Consigne
D'après le texte sur la chronologie des médias, de quel délai les exploitants de salles de cinéma disposent-ils pour exploiter une œuvre cinématographique ?

Ces expérimentations s’ajoutent à la longue liste des exceptions aux délais de principe, essence même de la chronologie des médias et marqueur topique de son origine négociée. Enfin, ces expérimentations sont prévues pour une durée de deux années qui suivent la date de signature des avenants, à la suite de quoi les parties prenantes devront décider de leur reconduction ou de leur modification.

Chronologie des médias, une histoire sans fin
Terreau d’expérimentations nouvelles, la chronologie des médias est le fruit de négociations perpétuelles. La règlementation est tenue de rattraper et de s’adapter à l’évolution des modes de consommation des œuvres, chaque nouveau mode bouleversant l’économie existante. Certes, le cinéma n’a pas dit son dernier mot, avec plus de 10 millions d’entrées pour le second volet d’« Avatar, la voie de l’eau ». Mais l’exigence pressante des consommateurs d’accéder rapidement à l’œuvre, catalysée par l’arrivée des plateformes et le piratage, appellent périodiquement des refontes de la chronologie des médias. Les plateformes – Netflix et Disney+ en tête – ont su rappeler qu’elles étaient en capacité de passer outre la chronologie par la voie du e-cinéma, qui consiste à sortir un film uniquement sur les plateformes, et non en salles (9), Disney se prévalant de représenter un quart des recettes des salles françaises par an.

« Chronologie chronophage » pour le CNC
Aussi, la diminution de moitié des délais d’attente pour l’exploitation d’une œuvre sur une plateforme SVOD est une des modifications notoires apportées par l’arrêté du 4 février 2022 portant extension de l’accord interprofessionnel pour le réaménagement de la chronologie des médias conclu le 24 janvier de la même année (10). Schématiquement, la version entrée en vigueur l’année dernière prévoit que les exploitants de salles de cinéma disposent d’un délai de 4 mois à compter de la date de sortie nationale pour exploiter l’œuvre cinématographique. Ensuite et sauf exception, cette exploitation s’organise actuellement, à compter de la date de sortie en salles de cinéma, à l’expiration des délais suivants (11) : 4 mois pour une exploitation sous forme de vidéogramme destiné à la vente ou à la location (DVD et Blu-ray) et TVOD ; 8 mois pour une exploitation sur les chaînes payantes de cinéma (type Canal+) ; 17 mois (Disney+) pour une exploitation sur les SMAd » ou 15 mois si un accord a été conclu (Netflix) ; 22 mois pour une exploitation sur les chaînes de télévision en clair, gratuites (type TF1, M6) et les chaînes payantes autres que de cinéma ; 30 mois pour une exploitation en SVOD avec accord d’obligation investissement ; 36 mois pour une exploitation en SVOD sans accord d’obligation investissement ainsi que pour un SMAd gratuit (type YouTube).

Entrées présentées
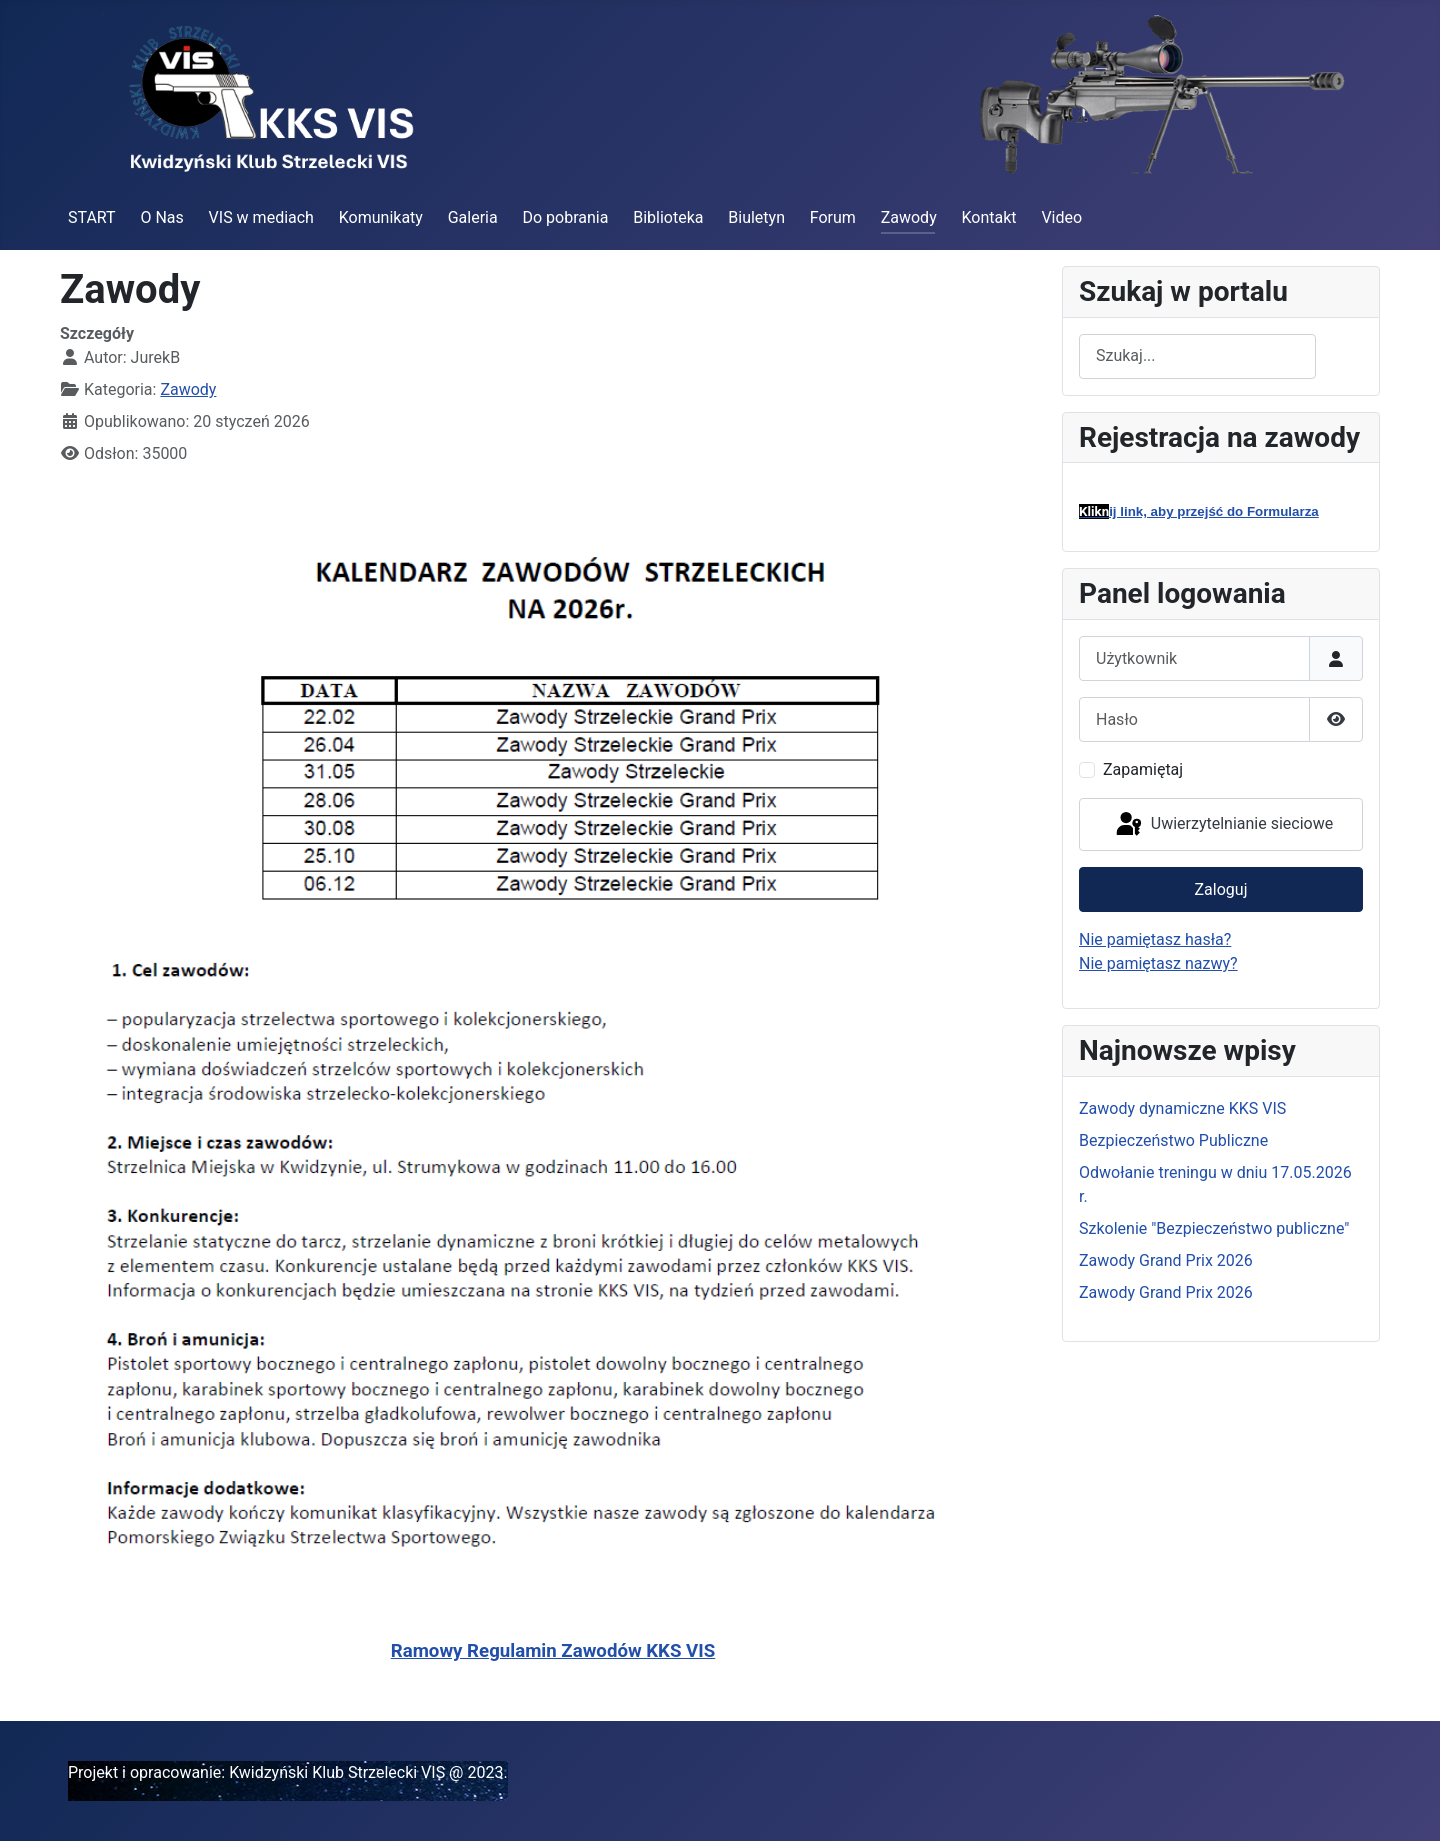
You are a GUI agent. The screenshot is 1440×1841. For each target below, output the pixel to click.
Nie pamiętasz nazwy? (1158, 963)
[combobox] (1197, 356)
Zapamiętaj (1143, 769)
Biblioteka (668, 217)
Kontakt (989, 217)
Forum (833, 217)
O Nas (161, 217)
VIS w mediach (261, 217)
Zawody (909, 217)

Solution
Ils disposent d'un délai de 4 mois à compter de la date de sortie nationale.